Jetzt bin ich wieder zuhause. Mein Heimweg ist schön kurz. Ich muss nur um die Ecke biegen und eine Straße entlang. Nochmal zum Chef: Der war heute wieder die volle Dröhnung. Es war die Rocky Horror Schwitzer Show mit feuchtem Handschlag, einem Witz über ein Mädchen, das auf dem Heimweg war. Natürlich musste noch ein bisschen über den Umsatz gemeckert werden, das gehört dazu. Der hat schon so einen unsympathischen Namen. Hubert Maas. Ulli meinte, dass Herr Maas seinen Tag damit verbringt, beziehungsweise seine Mettbrötchen damit verdient, ein paar ähnliche Verkaufsstände in Karlsruhe zu betreiben. Hoffentlich ist der Typ nicht auch noch reich. Dann wäre die Welt so unfair wie ein bestochener Schiedsrichter.
Vor unserem Haus stand wieder das blaue Fahrrad. Es gehört der Süßen. Ach, wenn ich mir sie so mit dem Rad vorstelle, das passt wirklich gut zu ihr. Leider bei ich ihr nicht begegnet. Ich bin extra gaaanz laaangsam die Treppen hochgelaufen, mit einer Gedenkminute für jede Stufe, die ich hinter mir gelassen habe. Ich habe es ernsthaft darauf angelegt, sie zu treffen. Eben noch den Müll im Schneckentempo runtergebracht, sogar am Briefkasten habe ich mir eine Ewigkeit Zeit gelassen. Vergebens, habe sie nicht gesehen.

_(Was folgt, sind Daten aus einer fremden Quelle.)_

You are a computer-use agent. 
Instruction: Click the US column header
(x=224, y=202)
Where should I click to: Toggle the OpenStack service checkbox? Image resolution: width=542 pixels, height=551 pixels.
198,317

Das Wetter ist gut, aber was soll ich denn nochmal im Schlossgarten? Ich habe keine Lust, mich nochmal zu blamieren. Ich kann nicht so einfach wieder auf den Sattel steigen und nochmal es versuchen. Das habe ich nie gekonnt. Ich muss erstmal schmollen und mir neuen Mut einreden.
Aber ich lasse mich jetzt nicht gehen, sondern verpasse mir einen Frischekick: kalt duschen, dann steigt die Laune hoffentlich. Das Wasser wird bestimmt wieder lauwarm, ich Memme, hoffentlich hilft die Dusche meiner Stimmung dennoch. Wenigstens eine Steigerung aus dem Bodenlosen in Erdgeschoss wäre cool.
Mein Spiegelbild ist enttäuschend: Mittelgroß, mittelblond, mitteldick, mittelhübsch. Früher war das anders. Dem markanten Gesicht ist ein runder Schädel gewichen, meine Augenringe sind dunkel und eingebrannt. Ich bekomme im Rekordtempo Falten. Meine Haut ist der Traum jedes Bäckers: teigig. Der Ansatz vom Bierbauch wird auch immer größer. Naja, der Bierbauch wird immer größer. Der Typ im Spiegel ist mir nicht sympathisch, da schaut mich irgendein Mann an, der unglücklich ist und dem man es ansieht.
Nachtmensch sein ist nicht gut für die Haut oder das Gemüt. Ich sehe aus wie Geist und fühle mich grauenhaft. Super, jetzt wollte ich ein bisschen selbstironisch sein, hab mir aber die Stimmung vermiest.
Mit meinem Schönheitsprogramm kann ich auch später anfangen, jetzt werde ich erstmal ein Nickerchen machen. Ich bekomme schon wieder diese stechenden Kopfschmerzen. Ob das nun Schlafmangel ist oder etwas anderes, kann ich nicht sagen. Normalerweise sind sie aber weg, wenn ich aufwache.